**Set task a:** Print the rows verbatim, starting with the line that contains "How do I perform: Click" and going on through the final line of the rows.

**Source text:**

· · · · · · ·

As Pip Mothersill notes in “Inviting Feedback,” it is this “messiness and openness to new possibilities,” this “slow, convoluted, surprising friction,” that appeals to designers in particular.25 Design rarely follows a clear or straightforward path. Instead, it is an iterative, meandering search for interesting questions and possible values in an ambiguous and dynamic space of possibilities. Designers make their way through this indeterminate space, often with very little guidance. Play frees the designer to explore without considering consequence. For designers, the playful path is a meandering one; at times unpredictable enough that it surprises even the designer. But these behaviors are not unfortunate byproducts that the experienced learn to ignore. Instead, they are core components in the expert designer’s creative practice. To quote architecture professor Malcolm McCullough, “The master at play improvises.”26

Certain Risk

The image of designers‐at‐play emerging here is quite different from the depiction of play borne by most modern game‐playing AI. True, in both cases we see exploration, inquiry, perhaps even flickers of creativity, but while some of the observable behaviors and attributes may appear the same, there exists an important difference: The play that designers exhibit indicates a willingness to change and an embrace of complexity that goes beyond traditional notions of goal‐oriented problem‐solving.

To tease this distinction out, consider a parallel dialogue adopted by craftsman David Pye. In The Nature and Art of Workmanship, Pye discusses the difference between the workmanship of certainty and the workmanship of risk. The former, he argues, is an attempt to predetermine the result of the work before it ever begins. Pye uses the example of printing, where the process is unified to the point that each produced print is an exact copy of the others.27 The certainty in the process is absolute, and the predetermined result irons out variegation in favor of reproducible content. Anthropologist Tim Ingold has another term for certainty: the mechanical ideal.

…while I would concede that the perfect machine is an ideal that cannot be realised in practice, the mechanical ideal is nevertheless driven by an aspiration of systemic closure. While in operation, the machine is designed to be as exact as possible in the execution of a course determined by settings fixed in advance. It should not feel anything even though perhaps it does.28

Contrasting these depictions, Pye describes the workmanship of risk as:

...workmanship…in which the quality of the result is not predetermined, but depends on the judgment, dexterity, and care which the maker exercises as he works... The workmanship of risk has no exclusive prerogative of quality. What it has exclusively is an immensely various range of qualities, without which at its command the art of design becomes arid and impoverished.29

The workman incorporates risk intentionally, even when it might be avoided, knowing that doing so opens up a wealth of creative avenues. This distinction can be difficult to spot, as it exists regardless of the activity engaged. Thus, whereas the novice jazz player turns to the certainty of known licks to mimic a risky performance, the expert classical musician breathes risky new life into a seemingly certain set of notes. The difference is one of disposition: It is the orientation to the work, regardless of final outcome or possibility.

Implementing Computational Play

Computational Play Framework

Play occupies a critical role in our design process, but this does not necessarily make it difficult to model. In fact, it is entirely possible to generate playful behavior in autonomous computational agents. Computational play is a proposed framework for this implementation.30 It adopts as its motivation two core beliefs: First, that creative design tasks will eventually be within reach of autonomous, artificially intelligent systems, and second, that creative design processes involve more than the optimized search strategies and complexity reduction techniques currently dominating artificial intelligence discourse (and, in turn, modern game‐playing AI). The framework is a step toward equipping autonomous computational agents with the freedom they need to engage in play‐driven creative design.

· · · · · · ·

**Information provided:**
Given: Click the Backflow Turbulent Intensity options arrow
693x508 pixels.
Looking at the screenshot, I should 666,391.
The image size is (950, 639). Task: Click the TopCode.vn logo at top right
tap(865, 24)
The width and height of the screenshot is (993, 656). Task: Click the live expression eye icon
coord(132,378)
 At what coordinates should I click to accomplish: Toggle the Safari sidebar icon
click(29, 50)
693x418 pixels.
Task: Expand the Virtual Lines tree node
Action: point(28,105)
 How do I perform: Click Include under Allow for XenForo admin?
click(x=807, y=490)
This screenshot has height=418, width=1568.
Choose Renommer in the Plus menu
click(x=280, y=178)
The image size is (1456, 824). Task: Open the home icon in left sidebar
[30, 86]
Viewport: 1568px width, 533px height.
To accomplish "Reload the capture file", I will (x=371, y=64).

· · · · · · ·

**Set task b:** Output, word for word, the part of the passage on design and play starting with "Play occupies a" and going on through "play‐driven creative design.".

**Expected output a:**
 How do I perform: Click Include under Allow for XenForo admin?
click(x=807, y=490)
This screenshot has height=418, width=1568.
Choose Renommer in the Plus menu
click(x=280, y=178)
The image size is (1456, 824). Task: Open the home icon in left sidebar
[30, 86]
Viewport: 1568px width, 533px height.
To accomplish "Reload the capture file", I will (x=371, y=64).

**Expected output b:**
Play occupies a critical role in our design process, but this does not necessarily make it difficult to model. In fact, it is entirely possible to generate playful behavior in autonomous computational agents. Computational play is a proposed framework for this implementation.30 It adopts as its motivation two core beliefs: First, that creative design tasks will eventually be within reach of autonomous, artificially intelligent systems, and second, that creative design processes involve more than the optimized search strategies and complexity reduction techniques currently dominating artificial intelligence discourse (and, in turn, modern game‐playing AI). The framework is a step toward equipping autonomous computational agents with the freedom they need to engage in play‐driven creative design.